Nicholas (nwhyte) wrote,
Nicholas
nwhyte

Guided by the Beauty of Their Weapons, by Philip Sandifer

Second paragraph of third chapter:
Phil Sandifer: Yeah, we literally organized Shabcast 6 about thirty seconds ago.
This is a book of essays and other pieces by Philip Sandifer, all I think from 2015, the first four of which (comprising the first third of the book) address the Puppies controversy, and the rest being writings on various sf subjects, some of which I know about, some of which I don’t.

It’s not very long since the Puppy problems, and yet it seems like a very long time ago. Sandifer’s first, very long essay makes a lot of interesting points about the ideology behind the Puppies; the next two pieces, however, are a transcript of a conversation between him and Vox Day, and then a transcript of another conversation about that conversation, which now seems very self-indulgent (and indeed felt a bit that way at the time). It’s an issue that has passed for now.

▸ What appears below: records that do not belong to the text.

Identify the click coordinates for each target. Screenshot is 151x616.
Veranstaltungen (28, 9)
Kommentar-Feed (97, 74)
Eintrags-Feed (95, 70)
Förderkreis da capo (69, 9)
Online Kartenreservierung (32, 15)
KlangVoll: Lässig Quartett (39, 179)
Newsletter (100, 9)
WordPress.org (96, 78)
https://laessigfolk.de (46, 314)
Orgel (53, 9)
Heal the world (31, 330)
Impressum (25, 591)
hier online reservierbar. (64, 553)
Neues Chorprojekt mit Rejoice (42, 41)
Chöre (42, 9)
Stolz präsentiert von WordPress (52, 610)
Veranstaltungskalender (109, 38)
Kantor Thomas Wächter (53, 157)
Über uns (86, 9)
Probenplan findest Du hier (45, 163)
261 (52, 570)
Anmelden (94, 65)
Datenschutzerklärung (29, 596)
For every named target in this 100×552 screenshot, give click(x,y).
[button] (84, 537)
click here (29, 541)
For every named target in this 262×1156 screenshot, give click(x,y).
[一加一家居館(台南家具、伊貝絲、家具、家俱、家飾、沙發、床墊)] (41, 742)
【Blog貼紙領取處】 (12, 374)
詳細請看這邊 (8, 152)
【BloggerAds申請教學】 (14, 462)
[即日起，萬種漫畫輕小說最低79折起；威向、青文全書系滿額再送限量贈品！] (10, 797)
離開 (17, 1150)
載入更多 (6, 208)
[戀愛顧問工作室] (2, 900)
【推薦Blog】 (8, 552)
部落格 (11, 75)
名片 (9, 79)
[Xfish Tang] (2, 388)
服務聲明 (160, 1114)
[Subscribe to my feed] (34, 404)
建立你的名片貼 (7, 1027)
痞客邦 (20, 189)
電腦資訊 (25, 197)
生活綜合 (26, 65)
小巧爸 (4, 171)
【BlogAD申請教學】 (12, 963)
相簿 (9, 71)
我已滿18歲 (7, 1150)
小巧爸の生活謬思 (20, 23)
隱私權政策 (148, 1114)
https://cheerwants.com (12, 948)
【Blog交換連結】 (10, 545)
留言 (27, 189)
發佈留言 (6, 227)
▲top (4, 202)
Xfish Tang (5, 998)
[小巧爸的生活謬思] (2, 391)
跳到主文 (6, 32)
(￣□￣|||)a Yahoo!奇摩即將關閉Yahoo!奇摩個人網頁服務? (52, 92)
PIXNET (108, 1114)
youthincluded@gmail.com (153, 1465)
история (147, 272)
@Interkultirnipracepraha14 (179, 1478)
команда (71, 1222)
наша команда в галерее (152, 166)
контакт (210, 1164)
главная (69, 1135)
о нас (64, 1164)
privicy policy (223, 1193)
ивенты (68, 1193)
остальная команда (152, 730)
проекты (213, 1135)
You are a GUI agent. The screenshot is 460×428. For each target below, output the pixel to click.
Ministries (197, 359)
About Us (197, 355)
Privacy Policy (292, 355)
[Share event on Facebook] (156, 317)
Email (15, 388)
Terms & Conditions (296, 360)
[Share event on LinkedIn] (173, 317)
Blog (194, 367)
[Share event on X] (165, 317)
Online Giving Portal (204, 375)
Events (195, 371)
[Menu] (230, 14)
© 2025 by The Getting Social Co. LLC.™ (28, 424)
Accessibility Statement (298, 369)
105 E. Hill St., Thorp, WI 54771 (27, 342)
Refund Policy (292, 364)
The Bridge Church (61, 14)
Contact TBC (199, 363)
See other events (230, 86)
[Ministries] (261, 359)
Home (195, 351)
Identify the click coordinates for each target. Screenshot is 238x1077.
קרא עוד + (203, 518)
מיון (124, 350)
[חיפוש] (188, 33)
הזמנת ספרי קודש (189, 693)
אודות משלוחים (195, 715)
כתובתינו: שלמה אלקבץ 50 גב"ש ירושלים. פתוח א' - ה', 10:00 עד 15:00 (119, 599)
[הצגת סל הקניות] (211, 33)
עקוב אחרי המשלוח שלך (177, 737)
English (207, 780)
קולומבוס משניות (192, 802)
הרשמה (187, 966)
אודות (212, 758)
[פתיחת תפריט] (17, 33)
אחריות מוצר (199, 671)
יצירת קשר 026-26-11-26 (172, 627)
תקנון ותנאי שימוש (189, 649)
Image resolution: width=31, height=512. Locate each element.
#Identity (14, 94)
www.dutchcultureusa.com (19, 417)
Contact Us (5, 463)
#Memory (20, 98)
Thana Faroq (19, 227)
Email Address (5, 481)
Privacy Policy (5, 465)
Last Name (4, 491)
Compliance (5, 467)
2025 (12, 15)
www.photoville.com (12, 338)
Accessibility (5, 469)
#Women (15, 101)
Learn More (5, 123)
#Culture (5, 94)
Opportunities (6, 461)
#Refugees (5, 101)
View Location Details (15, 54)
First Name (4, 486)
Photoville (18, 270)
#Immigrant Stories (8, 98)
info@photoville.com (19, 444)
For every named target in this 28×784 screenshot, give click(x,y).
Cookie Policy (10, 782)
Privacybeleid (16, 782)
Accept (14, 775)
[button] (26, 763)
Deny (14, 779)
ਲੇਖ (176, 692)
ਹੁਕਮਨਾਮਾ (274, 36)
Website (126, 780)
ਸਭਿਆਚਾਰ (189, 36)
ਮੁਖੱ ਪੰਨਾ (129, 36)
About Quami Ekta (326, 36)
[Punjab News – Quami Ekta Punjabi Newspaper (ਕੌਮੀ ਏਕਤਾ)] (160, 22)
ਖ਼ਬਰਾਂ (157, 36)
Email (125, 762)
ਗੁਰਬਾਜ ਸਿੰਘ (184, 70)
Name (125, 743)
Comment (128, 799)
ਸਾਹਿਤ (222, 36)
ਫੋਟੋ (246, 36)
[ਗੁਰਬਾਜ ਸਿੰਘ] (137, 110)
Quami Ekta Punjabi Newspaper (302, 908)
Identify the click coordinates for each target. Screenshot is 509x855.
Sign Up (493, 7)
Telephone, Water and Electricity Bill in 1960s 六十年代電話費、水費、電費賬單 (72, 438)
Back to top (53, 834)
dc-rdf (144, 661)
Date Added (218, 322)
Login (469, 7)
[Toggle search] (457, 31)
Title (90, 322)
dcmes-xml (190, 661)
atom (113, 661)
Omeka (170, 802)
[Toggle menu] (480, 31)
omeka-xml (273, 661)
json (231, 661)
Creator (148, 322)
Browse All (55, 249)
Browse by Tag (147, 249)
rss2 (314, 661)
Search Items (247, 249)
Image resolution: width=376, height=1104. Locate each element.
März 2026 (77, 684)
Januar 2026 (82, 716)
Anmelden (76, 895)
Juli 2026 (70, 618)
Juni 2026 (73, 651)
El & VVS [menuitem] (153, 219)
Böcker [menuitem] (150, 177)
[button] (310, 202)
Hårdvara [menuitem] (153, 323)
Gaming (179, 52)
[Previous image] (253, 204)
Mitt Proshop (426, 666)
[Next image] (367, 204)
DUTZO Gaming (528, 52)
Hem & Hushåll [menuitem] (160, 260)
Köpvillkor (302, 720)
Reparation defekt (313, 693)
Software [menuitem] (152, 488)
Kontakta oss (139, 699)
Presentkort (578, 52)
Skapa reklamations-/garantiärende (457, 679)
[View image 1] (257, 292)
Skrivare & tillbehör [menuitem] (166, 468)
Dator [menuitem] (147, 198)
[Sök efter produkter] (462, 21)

The other very long piece in the book (taking up more than a fifth of its total length) is an excerpt from Sandifer’s ongoing work on Alan Moore, in this case analysing V For Vendetta, which I read earlier this year. I found this very interesting, explaining some of the elements of the book that had sailed past me on raeding it, and also elucidating very clearly the complicated circumstances in which the story was written and published.

That is followed by a piece about and two interviews with Peter Harness, author of the recent Doctor Who stories Kill the Moon and The Zygon Invasion/The Zygon Inversion. Unlike Sandifer, I am firmly in the camp that sees Kill the Moon as one of the worst Who stories ever, possibly the worst of New Who; the story’s take on the true nature of the Moon threw me completely out of any suspension of disbelief, and no amount of insistence on the fascinating points of the author’s artistic vision can fix that for me. However, I very much liked and enjoyed The Zygon Invasion/The Zygon Inversion, and the exploration of how the same mind could generate two stories which I rected to so very differently is well worth reading.

The book ends with more self-indulgence (not that that is necessarily a bad thing) in which Sandifer merges his own occult philosophy with the history of Doctor Who and the format of a Choose Your Own Adventure book. It doesn’t make a lot of sense, but it doesn’t need to.

Sandifer sensibly writes what he wants to, and quite often it’s been what I want to read. (I am looking forward to the next collected volumes of Tardis Eruditorum.)

This was the top book left over from last year’s recommendation lists. (Incidentally, I think Livejournal has now declined to the point that I won’t be asking for reading recommendations at the end of this year.) Next on that pile, if I get to it, is Spirit by Gwyneth Jones.